TASK INSTRUCTIONS: Rescale the records from the line containing "Collapse the 用户管理 menu chevron" down to the end of the records, both ends included, and write out every one of those lines again, requests too. Multiply each coordinate in the answers by 1.4 and round to whole numbers, with halves going up. Leave the numbers in the requests as they are.

RECORDS PROVIDED:
**********

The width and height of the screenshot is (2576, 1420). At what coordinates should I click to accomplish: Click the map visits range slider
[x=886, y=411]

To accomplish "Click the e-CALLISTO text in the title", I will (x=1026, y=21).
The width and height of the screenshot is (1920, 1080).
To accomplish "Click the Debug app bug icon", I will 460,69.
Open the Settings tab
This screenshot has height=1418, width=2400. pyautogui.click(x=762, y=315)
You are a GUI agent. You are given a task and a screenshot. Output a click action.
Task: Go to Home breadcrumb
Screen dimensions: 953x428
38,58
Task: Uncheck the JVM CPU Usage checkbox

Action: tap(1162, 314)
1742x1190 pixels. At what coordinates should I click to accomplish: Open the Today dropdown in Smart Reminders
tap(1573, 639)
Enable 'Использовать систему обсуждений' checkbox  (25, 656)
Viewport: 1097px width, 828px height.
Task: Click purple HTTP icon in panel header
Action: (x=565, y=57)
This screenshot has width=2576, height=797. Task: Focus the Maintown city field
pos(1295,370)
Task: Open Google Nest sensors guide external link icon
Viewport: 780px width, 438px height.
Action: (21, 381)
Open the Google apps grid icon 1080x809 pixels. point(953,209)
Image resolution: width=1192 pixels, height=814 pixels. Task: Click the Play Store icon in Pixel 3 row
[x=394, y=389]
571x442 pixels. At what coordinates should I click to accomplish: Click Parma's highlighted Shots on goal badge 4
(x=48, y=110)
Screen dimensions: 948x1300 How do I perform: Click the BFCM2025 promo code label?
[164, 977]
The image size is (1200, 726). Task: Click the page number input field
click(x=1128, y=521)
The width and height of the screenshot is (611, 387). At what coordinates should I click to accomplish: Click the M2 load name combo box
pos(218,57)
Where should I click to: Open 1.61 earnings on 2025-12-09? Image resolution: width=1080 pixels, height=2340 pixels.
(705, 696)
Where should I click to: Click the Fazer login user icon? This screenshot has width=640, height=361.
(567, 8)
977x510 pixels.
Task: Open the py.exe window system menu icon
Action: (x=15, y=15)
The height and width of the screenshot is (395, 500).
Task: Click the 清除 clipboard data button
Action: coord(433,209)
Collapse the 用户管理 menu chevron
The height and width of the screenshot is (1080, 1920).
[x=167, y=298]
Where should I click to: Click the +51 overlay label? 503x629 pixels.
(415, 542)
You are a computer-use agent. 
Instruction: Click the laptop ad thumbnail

**********

TASK SOLUTION:
Collapse the 用户管理 menu chevron
The height and width of the screenshot is (1080, 1920).
[x=234, y=417]
Where should I click to: Click the +51 overlay label? 503x629 pixels.
(581, 759)
You are a computer-use agent. 
Instruction: Click the laptop ad thumbnail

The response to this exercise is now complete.